Required action - In the news report on the American Navy veteran held in Iran, where did Ivar Farhadi meet Michael White?

Given passage -
┌──
American detained in Iran suffering psychologically, ex-prisoner says

Mom of vet held in Iran worried for his health

New details are emerging about an American Navy veteran being held captive in Iran. The family of Michael White revealed this week that he's been in captivity since last summer and his mother said she has no idea about any possible charges against him.

White is the fourth American known to be held by Iran, and while CBS News has learned that Iran floated the idea of a prisoner exchange last year, State Department officials will not say whether the Trump administration is willing to negotiate. Contact between the two countries was cut off after President Trump exited the nuclear deal in May.     

Sources tell CBS News that Iran is holding the Americans to try to extract concessions such as those received in a deal reached with President Obama. While the Trump administration offered to discuss prisoners last year, a senior administrative official said Iran turned that offer down, leaving the fate of the Americans unclear.

According to his family, the California native had traveled to Iran three times to visit an Iranian woman believed to be his girlfriend. After White didn't board his flight home from Iran in July, the 46-year-old's mother filed a missing persons report. About five months later, the State Department informed her that he is being held in an Iranian prison.

"I'm very worried about his health," she said. "He just got over cancer and I'm worried about his condition. It's very scary to me."

CBS News' Roxana Saberi spoke to Ivar Farhadi, a cyberactivist and former Iranian prisoner who met White while in Vakilabad Prison in the city of Mashhad in October and broke the news of his arrest on Twitter about three weeks ago.
└──
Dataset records
┌──
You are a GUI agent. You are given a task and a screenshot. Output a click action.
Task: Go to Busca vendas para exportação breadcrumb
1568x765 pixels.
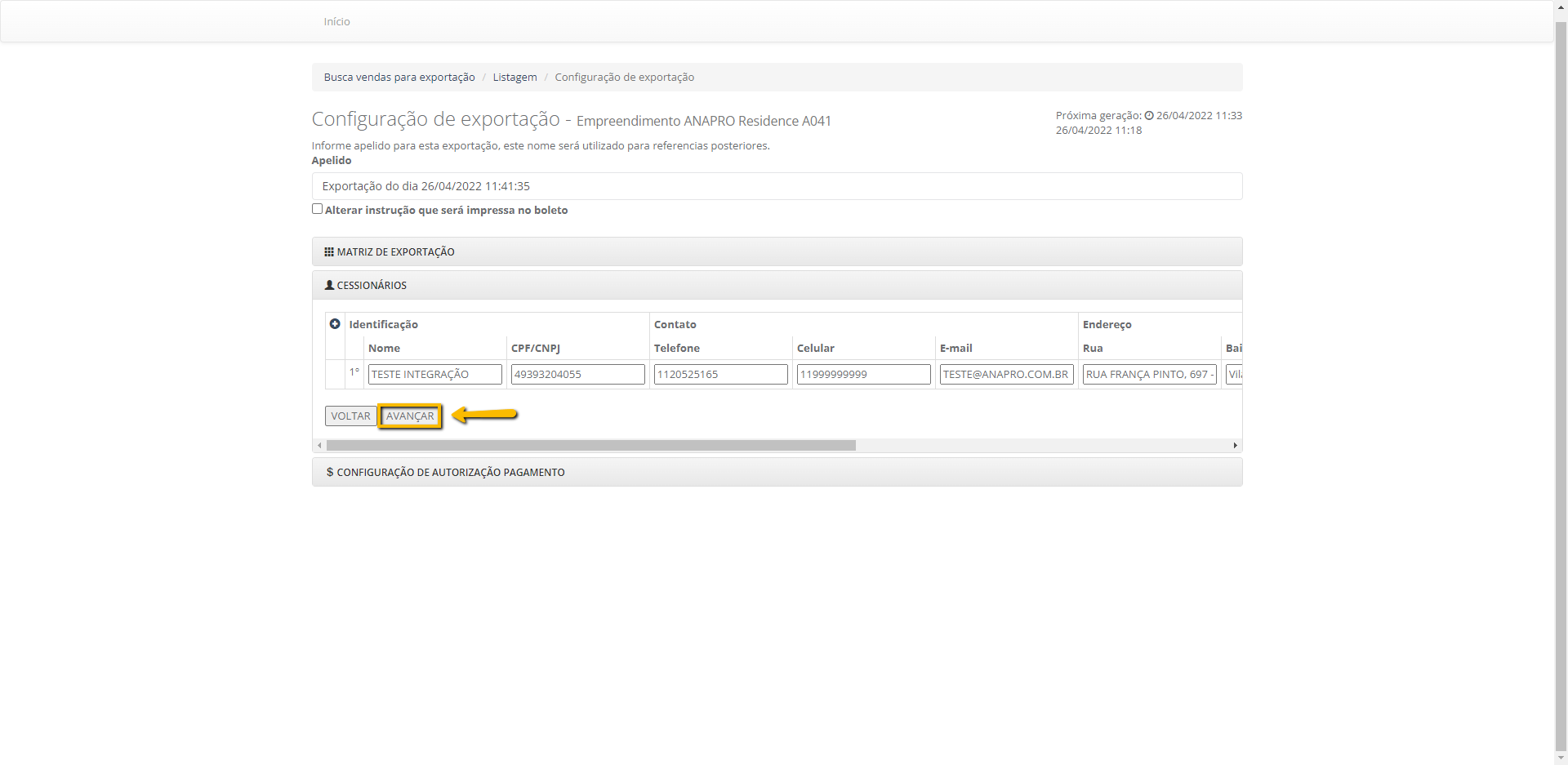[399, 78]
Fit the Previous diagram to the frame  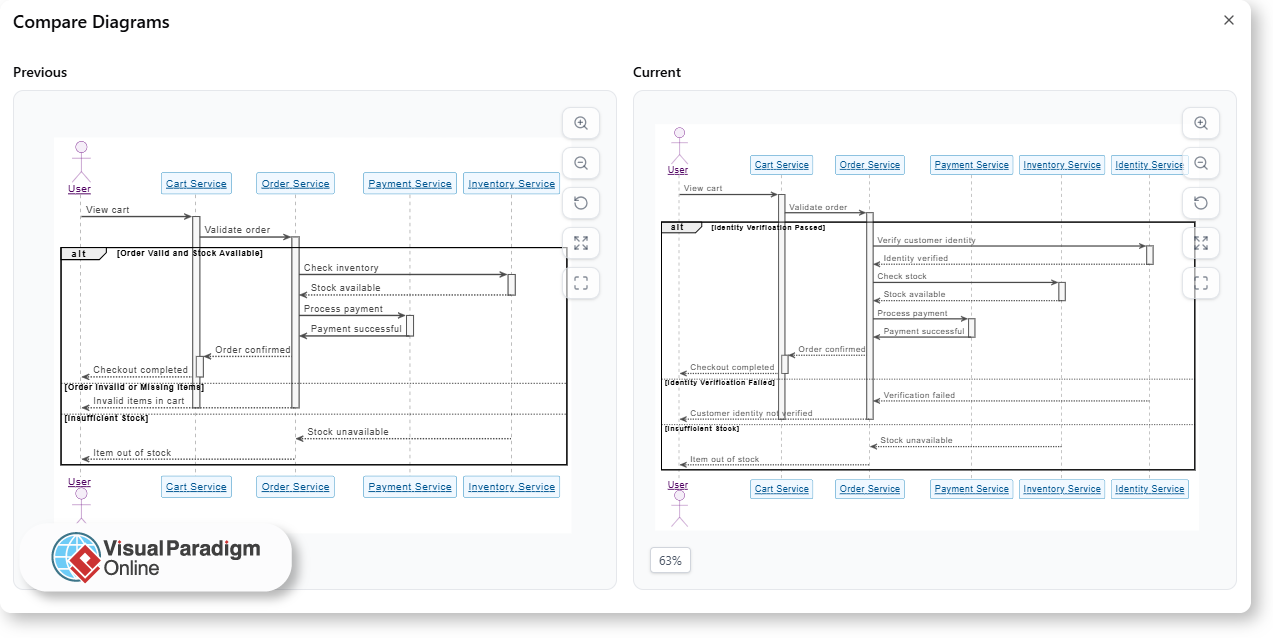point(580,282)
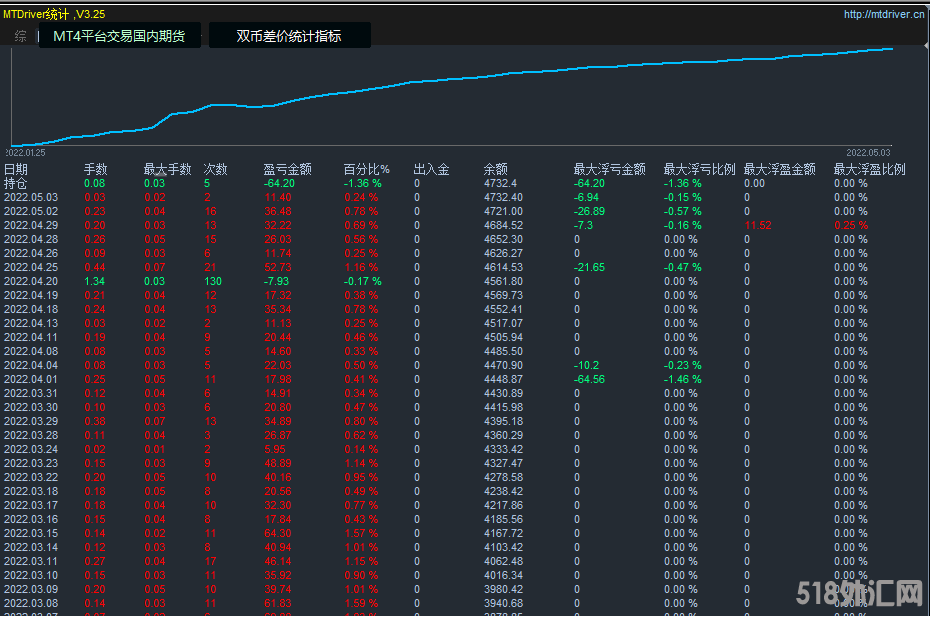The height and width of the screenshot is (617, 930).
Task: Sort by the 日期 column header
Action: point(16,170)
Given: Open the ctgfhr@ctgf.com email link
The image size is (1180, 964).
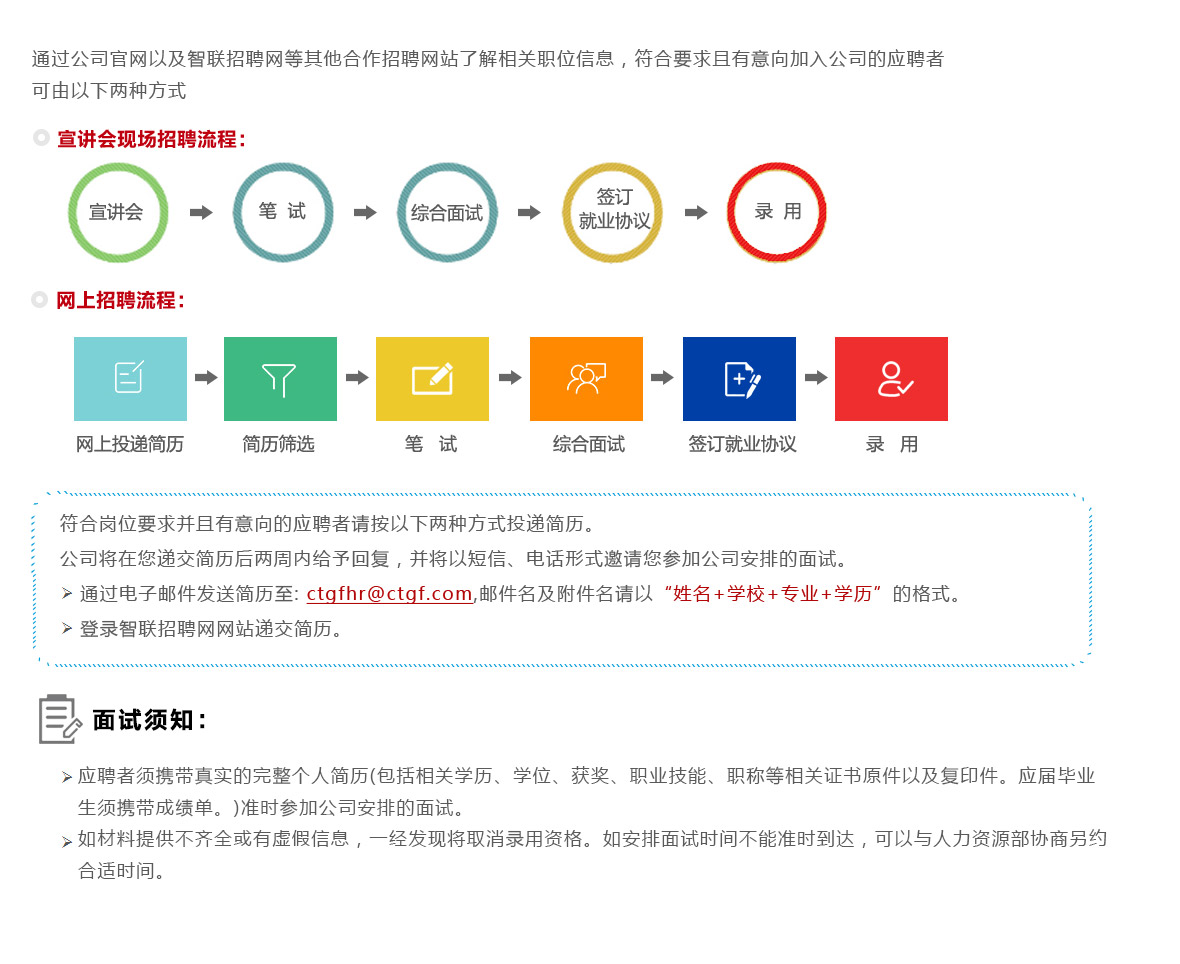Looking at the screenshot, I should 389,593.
└──
Answer space - In Vakilabad Prison in the city of Mashhad.